Finalement, personne n’offre de réelle résistance. Pas même ces deux hommes qui ne parlent que néerlandais et se retrouvent contrôlés dans une encoignure de porte où ils s’abritaient de la pluie : il n’y a rien à redire sur leur âge, mais les cigarettes achetées à la pièce au night shop le plus proche sont on ne peut plus illégales à griller. Le duo de fumeurs tombe des nues, assure n’y rien comprendre, tandis que le commerçant aussitôt visité plaide non coupable :  » Moi Afghan, donner simplement deux cigarettes à deux frères afghans.  » Vilain mensonge : les pièces de monnaie qui ont atterri dans le tiroir-caisse n’ont pas échappé au regard inquisiteur de Christophe et de Nicolas.

L'addition pour un serveur ou un patron négligents : 208 euros d'amende.
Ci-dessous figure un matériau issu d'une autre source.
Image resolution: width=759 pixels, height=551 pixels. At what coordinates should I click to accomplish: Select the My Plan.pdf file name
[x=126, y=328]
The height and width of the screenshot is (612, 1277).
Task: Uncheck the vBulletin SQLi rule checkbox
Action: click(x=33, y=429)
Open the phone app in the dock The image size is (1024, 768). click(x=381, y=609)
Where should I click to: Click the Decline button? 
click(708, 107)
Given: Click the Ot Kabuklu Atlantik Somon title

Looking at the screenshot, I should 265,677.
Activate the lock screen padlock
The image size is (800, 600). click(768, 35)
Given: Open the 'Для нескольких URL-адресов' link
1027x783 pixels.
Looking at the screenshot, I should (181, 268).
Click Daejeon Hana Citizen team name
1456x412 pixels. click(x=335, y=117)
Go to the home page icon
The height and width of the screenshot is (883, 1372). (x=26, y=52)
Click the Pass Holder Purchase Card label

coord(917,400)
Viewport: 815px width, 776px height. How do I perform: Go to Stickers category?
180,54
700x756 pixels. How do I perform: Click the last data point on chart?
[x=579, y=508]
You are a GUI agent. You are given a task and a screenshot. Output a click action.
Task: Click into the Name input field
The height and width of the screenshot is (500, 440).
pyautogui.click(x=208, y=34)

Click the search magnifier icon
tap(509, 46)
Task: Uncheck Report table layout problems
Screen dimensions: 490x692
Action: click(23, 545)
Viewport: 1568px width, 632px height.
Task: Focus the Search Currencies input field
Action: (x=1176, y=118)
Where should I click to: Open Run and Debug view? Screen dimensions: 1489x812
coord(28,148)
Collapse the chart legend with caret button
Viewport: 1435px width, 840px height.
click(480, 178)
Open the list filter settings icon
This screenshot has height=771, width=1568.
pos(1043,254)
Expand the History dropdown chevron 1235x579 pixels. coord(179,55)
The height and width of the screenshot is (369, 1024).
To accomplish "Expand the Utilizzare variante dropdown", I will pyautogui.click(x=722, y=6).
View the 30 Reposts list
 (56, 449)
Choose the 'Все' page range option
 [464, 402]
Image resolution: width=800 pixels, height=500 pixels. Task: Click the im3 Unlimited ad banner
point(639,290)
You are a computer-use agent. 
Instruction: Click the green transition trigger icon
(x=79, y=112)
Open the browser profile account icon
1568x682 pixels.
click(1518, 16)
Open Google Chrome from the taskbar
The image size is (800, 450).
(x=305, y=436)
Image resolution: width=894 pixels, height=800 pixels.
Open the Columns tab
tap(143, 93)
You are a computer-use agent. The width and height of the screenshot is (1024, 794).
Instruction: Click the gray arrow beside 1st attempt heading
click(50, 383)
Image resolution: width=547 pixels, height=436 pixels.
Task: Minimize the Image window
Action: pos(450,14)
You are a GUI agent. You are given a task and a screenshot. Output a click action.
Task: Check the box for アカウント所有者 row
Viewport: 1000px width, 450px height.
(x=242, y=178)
Minimum.
L’addition pour un serveur ou un patron négligents : 208 euros d’amende. Minimum.© JEAN MARC QUINET/Isopix

Stoïques dans la boîte de nuit, les contrôleurs alpaguent les fumeurs

L’horloge tourne. Une heure du mat’, la boîte de nuit fait salle comble alors que la queue s’éternise encore sur le trottoir. Thierry et Nicolas, sélectionnés pour entrer ni vus ni connus, patientent dans la file avec, au poignet, le bracelet acheté en prévente. Une fois dans les lieux, les contrôles visuels et les prises en flagrant délit déclenchent l’appel par sms à la seconde équipe qui se pointe, la carte de légitimation tendue sous le nez des videurs.

Bilan : deux serveuses épinglées la sèche au bec, une troisième pincée pour avoir servi de l’alcool à une mineure à 1 heure 53 minutes précises, un barman aussi pris en défaut et catastrophé en apprenant le montant de l’amende qu’il risque d’écoper. L’affaire remonte jusqu’au bureau de la direction. Où le patron, récidiviste, sans chercher à contester les infractions, se défend mollement :  » Ouais bon… C’est le rush, y a tellement de monde ce soir. Pourtant, on a amélioré la lutte contre l’usage de la cigarette à l’intérieur.  »

Le hic, c’est que l’inspection des salles est loin de confirmer cette version. Stoïques au milieu d’une mer déchaînée d’épaves ambulantes, cernés d’yeux hagards et de mines bien décomposées, les quatre agents tanguent, alpaguent à la volée plusieurs jeunes occupés à tirer avec volupté sur une clope. Vérifications d’identité et constats d’infractions, sous des flots de décibels. De vrais dialogues de sourds.  » Vous recevrez un courrier à la maison « , hurle Marie dans le creux de l’oreille d’une fille hilare, le pouce levé en apprenant la nouvelle.

Il est près de trois heures du matin, l’heure des braves. L’équipe a bien donné, elle décroche de la discothèque. Avec la désagréable impression que le téléphone arabe a donné l’alerte et leur a coupé l’herbe sous le pied. Mais avec le sentiment du devoir accompli. Dix-sept PV d’infraction dressés, dont neuf pour vente d’alcool à mineur et six pour entorse à l’interdiction de fumer dans un lieu public. Quelques gouttes d’eau dans un océan d’alcool.